Kawahito K, Ino T, Yanagida O, Terada Y, Shiihara H, Shimoyama Y, Wanibuchi Y, Furuta S
Kyobu Geka. 1989 Nov;42(12):1047-9.
Tricuspid regurgitation due to nonpenetrating trauma occurred in a 60-year-old male patient who had received chest trauma in a motorcycle accident. He was admitted because of shortness of breath and palpitation on exertion. On admission physical examinations revealed pulsated and dilated jugular veins, hepatomegaly, and systolic murmur. The chest X-ray film showed an enlarged heart and electrocardiograms revealed complete right bundle branch block. Echocardiography demonstrated systolic prolapse of the tricuspid anterior leaflet into the right atrium. Right atrial v wave pressure was 20 mmHg. Tricuspid valve replacement with a Carpentier-Edwards 33 mm using super interpose method was performed successfully 13 years after the trauma.

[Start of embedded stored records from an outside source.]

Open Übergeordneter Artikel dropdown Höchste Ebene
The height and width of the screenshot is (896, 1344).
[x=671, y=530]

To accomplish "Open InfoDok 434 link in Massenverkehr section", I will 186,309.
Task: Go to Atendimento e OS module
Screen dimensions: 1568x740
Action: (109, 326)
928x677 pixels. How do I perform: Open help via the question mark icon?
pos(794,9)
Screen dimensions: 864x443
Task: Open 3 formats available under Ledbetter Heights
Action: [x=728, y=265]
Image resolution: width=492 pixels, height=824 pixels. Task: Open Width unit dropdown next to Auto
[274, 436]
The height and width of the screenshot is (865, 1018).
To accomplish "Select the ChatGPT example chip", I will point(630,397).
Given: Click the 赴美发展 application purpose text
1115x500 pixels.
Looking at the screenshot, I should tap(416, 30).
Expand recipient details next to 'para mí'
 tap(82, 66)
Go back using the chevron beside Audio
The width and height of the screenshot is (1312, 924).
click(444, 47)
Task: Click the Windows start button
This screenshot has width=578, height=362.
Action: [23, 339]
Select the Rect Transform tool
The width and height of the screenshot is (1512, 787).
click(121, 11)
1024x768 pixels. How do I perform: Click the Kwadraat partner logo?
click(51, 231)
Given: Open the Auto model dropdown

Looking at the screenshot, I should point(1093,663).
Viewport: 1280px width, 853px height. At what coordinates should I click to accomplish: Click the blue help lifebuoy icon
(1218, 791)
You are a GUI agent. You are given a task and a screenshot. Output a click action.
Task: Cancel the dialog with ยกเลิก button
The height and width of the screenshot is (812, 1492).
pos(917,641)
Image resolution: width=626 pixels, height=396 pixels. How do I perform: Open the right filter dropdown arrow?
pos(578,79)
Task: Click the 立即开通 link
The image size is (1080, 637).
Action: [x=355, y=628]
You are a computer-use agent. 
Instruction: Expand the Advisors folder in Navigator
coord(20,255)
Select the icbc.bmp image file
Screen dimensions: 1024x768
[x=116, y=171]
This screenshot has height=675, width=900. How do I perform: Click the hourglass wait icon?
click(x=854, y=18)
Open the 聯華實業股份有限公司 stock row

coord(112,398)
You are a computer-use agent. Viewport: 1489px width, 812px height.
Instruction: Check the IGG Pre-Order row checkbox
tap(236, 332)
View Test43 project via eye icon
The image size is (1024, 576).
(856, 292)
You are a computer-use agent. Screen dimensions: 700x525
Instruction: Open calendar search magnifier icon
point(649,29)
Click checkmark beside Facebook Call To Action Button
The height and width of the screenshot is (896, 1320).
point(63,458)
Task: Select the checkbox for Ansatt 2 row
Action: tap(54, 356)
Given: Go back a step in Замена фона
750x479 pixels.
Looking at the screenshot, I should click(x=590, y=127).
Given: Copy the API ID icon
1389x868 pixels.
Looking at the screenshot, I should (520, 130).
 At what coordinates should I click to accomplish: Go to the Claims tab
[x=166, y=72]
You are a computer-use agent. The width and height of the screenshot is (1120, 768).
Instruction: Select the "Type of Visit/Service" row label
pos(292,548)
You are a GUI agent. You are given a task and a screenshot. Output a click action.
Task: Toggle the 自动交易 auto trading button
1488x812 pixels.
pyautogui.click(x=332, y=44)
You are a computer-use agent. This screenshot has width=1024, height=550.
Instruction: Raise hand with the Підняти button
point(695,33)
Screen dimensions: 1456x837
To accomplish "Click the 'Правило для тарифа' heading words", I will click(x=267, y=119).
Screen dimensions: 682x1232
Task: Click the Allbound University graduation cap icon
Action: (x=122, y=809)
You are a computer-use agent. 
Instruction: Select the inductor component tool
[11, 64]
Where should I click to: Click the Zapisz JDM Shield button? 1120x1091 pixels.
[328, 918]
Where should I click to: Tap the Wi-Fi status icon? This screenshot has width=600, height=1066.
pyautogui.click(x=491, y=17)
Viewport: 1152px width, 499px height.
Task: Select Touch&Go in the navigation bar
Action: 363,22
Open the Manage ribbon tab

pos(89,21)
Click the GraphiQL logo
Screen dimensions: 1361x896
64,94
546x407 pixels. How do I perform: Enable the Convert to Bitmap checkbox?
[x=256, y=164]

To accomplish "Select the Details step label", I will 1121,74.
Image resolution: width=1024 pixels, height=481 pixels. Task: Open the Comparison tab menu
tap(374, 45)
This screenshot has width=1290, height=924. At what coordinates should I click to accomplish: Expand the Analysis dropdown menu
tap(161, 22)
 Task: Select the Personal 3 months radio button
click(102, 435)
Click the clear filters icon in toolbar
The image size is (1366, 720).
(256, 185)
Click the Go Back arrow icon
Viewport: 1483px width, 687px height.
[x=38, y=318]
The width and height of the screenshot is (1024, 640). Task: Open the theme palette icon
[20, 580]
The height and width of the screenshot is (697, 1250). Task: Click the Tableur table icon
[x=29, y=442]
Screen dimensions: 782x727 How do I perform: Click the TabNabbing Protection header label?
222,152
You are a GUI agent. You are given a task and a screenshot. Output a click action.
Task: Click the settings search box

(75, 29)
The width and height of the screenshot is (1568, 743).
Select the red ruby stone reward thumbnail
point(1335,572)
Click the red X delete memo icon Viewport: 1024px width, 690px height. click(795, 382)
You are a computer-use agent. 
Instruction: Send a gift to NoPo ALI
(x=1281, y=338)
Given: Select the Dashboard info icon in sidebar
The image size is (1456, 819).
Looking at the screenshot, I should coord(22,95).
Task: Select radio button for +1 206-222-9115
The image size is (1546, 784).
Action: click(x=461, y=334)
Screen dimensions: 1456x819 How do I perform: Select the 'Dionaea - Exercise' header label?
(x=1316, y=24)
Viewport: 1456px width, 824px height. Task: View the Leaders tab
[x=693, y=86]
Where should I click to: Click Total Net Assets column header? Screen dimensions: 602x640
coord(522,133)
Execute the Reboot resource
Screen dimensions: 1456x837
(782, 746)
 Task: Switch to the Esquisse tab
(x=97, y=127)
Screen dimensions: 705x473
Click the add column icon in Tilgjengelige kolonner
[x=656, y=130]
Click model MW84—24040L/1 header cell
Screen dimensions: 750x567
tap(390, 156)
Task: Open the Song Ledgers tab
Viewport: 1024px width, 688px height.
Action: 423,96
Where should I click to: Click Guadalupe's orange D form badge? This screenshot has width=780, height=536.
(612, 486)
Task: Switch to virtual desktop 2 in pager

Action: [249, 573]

At operation, it was found that the chordae tendineae of the anterior leaflet was ruptured.
一名60岁男性患者在摩托车事故中胸部受到创伤后出现非穿透性创伤导致的三尖瓣反流。他因活动时气短和心悸入院。入院体格检查发现颈静脉搏动且扩张、肝脏肿大以及收缩期杂音。胸部X线片显示心脏增大,心电图显示完全性右束支传导阻滞。超声心动图显示三尖瓣前叶在收缩期脱垂至右心房。右心房v波压力为20 mmHg。在创伤13年后成功采用超级插入法用Carpentier-Edwards 33 mm人工瓣膜进行了三尖瓣置换术。手术时发现前叶腱索断裂。